Dirt: Petal pusher
We probably have Sarah Meyohas to thank for the endless stream of celebrity NFT projects. In 2015, Meyohas launched Bitchcoin — a project now considered to be the archetype for blockchain-based art. To a reader inundated with press releases about new NFTs, her approach will sound familiar. Each Bitchcoin is a blockchain-based token tied to an image, whose value is backed by a 25-square-inch piece of a print created by Meyohas. For many artists, Bitchcoin was their first encounter with crypto and with a work that considered the blockchain as an artistic medium.
But Bitchcoin’s contribution to digital art was more than popularizing the idea of token-based artworks. Meyohas conceived of Bitchcoin as a new form of patronage, one that decentralized the artwork as much as the artist. In its original form, Bitchcoin operated as a fork1 of Bitcoin and, much like a meme coin, was unlimited in quantity. At any point, Bitchcoin holders could choose to exchange their token for the print fragment that backed its value, effectively allowing them to speculate on the future value of Meyohas’s work. Through Bitchcoin, Meyohas’s work and her identity belongs to token holders — they alone control the market. “It was, at first, about embodying a system (capitalism) to render it visible,” Meyohas wrote in ArtNet.
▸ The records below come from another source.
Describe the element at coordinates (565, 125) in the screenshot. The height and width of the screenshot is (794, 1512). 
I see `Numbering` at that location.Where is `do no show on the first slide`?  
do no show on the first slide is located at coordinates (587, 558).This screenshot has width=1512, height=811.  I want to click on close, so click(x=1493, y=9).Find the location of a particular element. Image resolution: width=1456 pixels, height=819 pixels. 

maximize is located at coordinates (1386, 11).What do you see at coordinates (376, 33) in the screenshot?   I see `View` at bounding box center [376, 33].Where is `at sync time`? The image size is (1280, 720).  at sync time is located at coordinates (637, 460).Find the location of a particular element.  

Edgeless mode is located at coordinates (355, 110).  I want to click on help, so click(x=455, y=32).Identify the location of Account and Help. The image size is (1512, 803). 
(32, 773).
Last year, Meyohas relaunched Bitchcoin on Ethereum, backed by prints of pressed petals from her Cloud of Petals work. In Cloud of Petals, which was documented in a video work by the same name, a gaggle of male workers at the former Bell Labs complex in New Jersey2 sorts through rose petals and photographs them for an AI, which then generates new petals. The men also selected petals that they thought were the most beautiful, which were then pressed and became the works backing Bitchcoins.
Cloud of Petals is one of Meyohas’s strongest works — the video is aesthetically appealing and well-paced — but its examination of gender feels underdeveloped. It’s a problem shared with the new version of Bitchcoin: Meyohas gestures toward a critique of the gendered nature of finance and tech, but her intent (beyond a rote statement about the industries’ gender imbalance) is unclear.3
Whereas the first iteration of Bitchcoin was unlimited, now Meyohas minted just 3,291 tokens. About 500 of those were sold in batches at Phillips for a total of $480,000, or $800 each. The rest went up for sale at OpenSea, where the floor price is currently around 1.85 ETH ($6,300). The decision to relaunch on Ethereum was partly practical — in February 2015, when Meyohas first launched Bitchcoin, Ethereum was but a twinkle in Vitalik Buterin’s cold blue eyes. Since then, Ethereum has emerged as the primary means of hosting crypto art.
Then there’s the more cynical read: Meyohas, eager to brand herself as the progenitor of blockchain art, adapted her project to achieve maximum visibility and meet market demands. Here, it’s useful to consider how adjustments to the structure of Bitchcoin affect the project. The decision to transition from the Bitcoin blockchain to Ethereum is akin to an artist switching to a new brand of acrylic paint — attentive viewers may notice, but the work is largely unchanged. The decision to artificially limit the quantity of Bitchcoins, on the other hand, is a remarkable shift away from the satirical approach that defined the earlier Bitcoin-based series. Beyond the obvious market considerations, there doesn’t seem to be any critical impulse behind this decision. Indeed, Meyohas herself said that she produced a finite supply in response to investor concerns about depreciation.
Still, it’s worth questioning what Bitchcoin offers in its current iteration. It lacks the historical weight of the original and its formal structure is now akin to any other asset-backed NFT project that derives its value from scarcity. As Meyohas blurs her own boundary between art and finance — she’s now a partner at Spark Capital where she led a seed investment in OpenSea — the avenues for viewing the market critically are rapidly evaporating. Nevertheless, she’s maintained Bitchcoin’s indefinite window for redemption, a distinctly unwise financial decision that allows collectors to maintain a certain degree of power over Meyohas.
It’s a half-baked optimist’s read, but as control over artistic rights and the market becomes a dominant point of contention for NFT projects, Bitchcoin may still serve a purpose. — Jonah Goldman Kay
The Dirt: Sooner or later, a wise artist goes for the bag.
Forks occur when a cryptocurrency’s community changes the rules it operates on. In Bitchcoin’s case, Meyohas was the entire community, so the new rules only applied to Bitchcoins.